**** Recorded information ****
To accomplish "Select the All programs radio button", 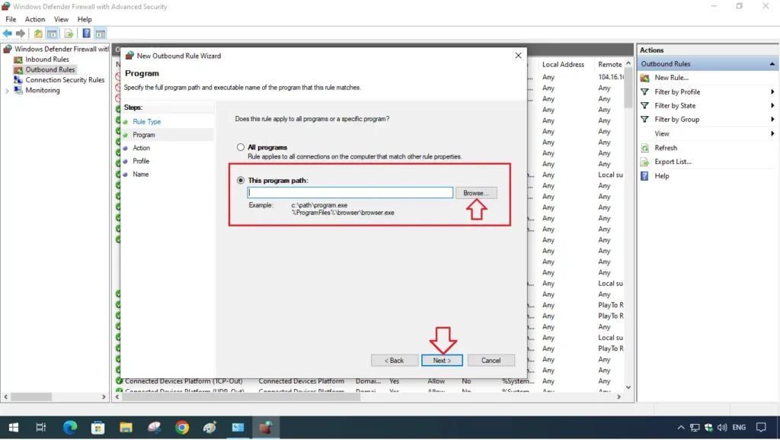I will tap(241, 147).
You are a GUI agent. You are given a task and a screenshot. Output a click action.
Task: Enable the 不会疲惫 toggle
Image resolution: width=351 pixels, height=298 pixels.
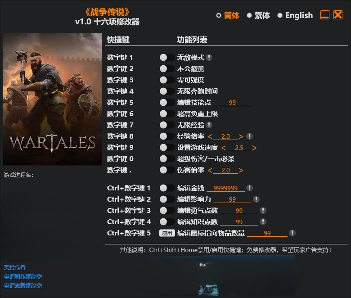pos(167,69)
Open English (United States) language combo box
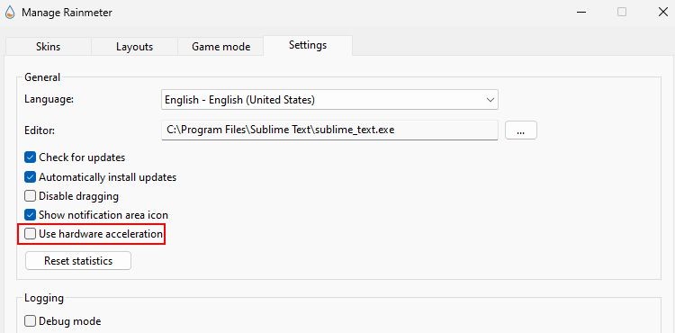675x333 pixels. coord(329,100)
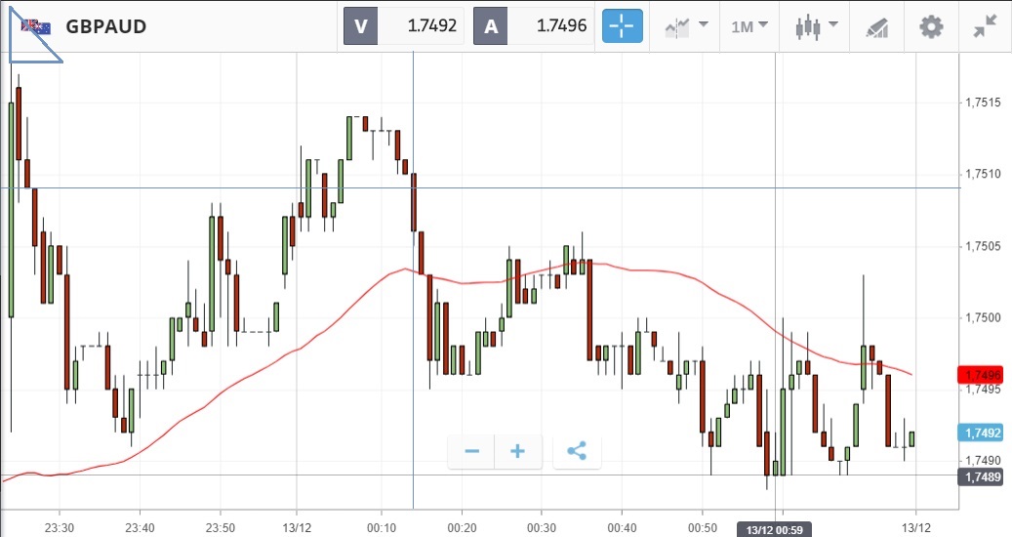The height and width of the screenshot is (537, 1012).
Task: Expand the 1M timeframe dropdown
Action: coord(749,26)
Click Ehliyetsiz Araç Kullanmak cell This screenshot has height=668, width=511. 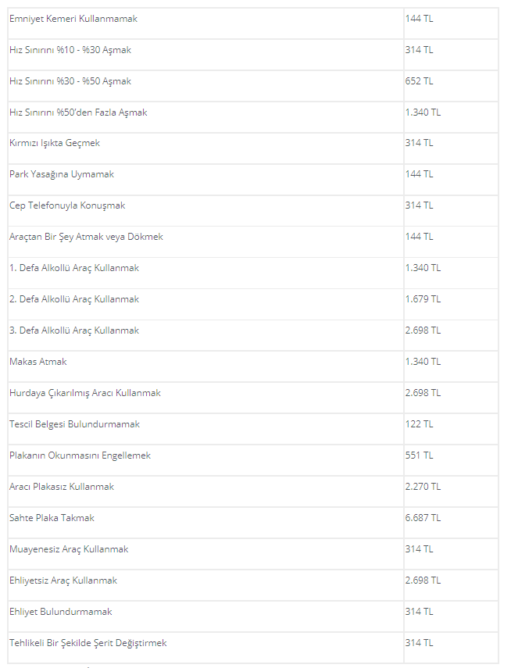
****
**** Recorded information ****
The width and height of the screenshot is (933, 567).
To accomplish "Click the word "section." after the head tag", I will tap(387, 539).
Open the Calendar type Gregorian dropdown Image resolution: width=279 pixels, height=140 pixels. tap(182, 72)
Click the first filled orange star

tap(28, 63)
****
* Exercise goal *
From the records above, output only the lines starting at the one containing "You are a GUI" and ending at the one containing "Click Ehliyetsiz Araç", word for word. Pictures stay out.

* Response *
You are a GUI agent. You are given a task and a screenshot. Output a click action.
Task: Enable the 不会疲惫 toggle
Image resolution: width=351 pixels, height=298 pixels.
pos(167,69)
Open English (United States) language combo box
675x333 pixels. coord(329,100)
The height and width of the screenshot is (537, 1012).
Task: Expand the 1M timeframe dropdown
Action: coord(749,26)
Click Ehliyetsiz Araç Kullanmak cell This screenshot has height=668, width=511. 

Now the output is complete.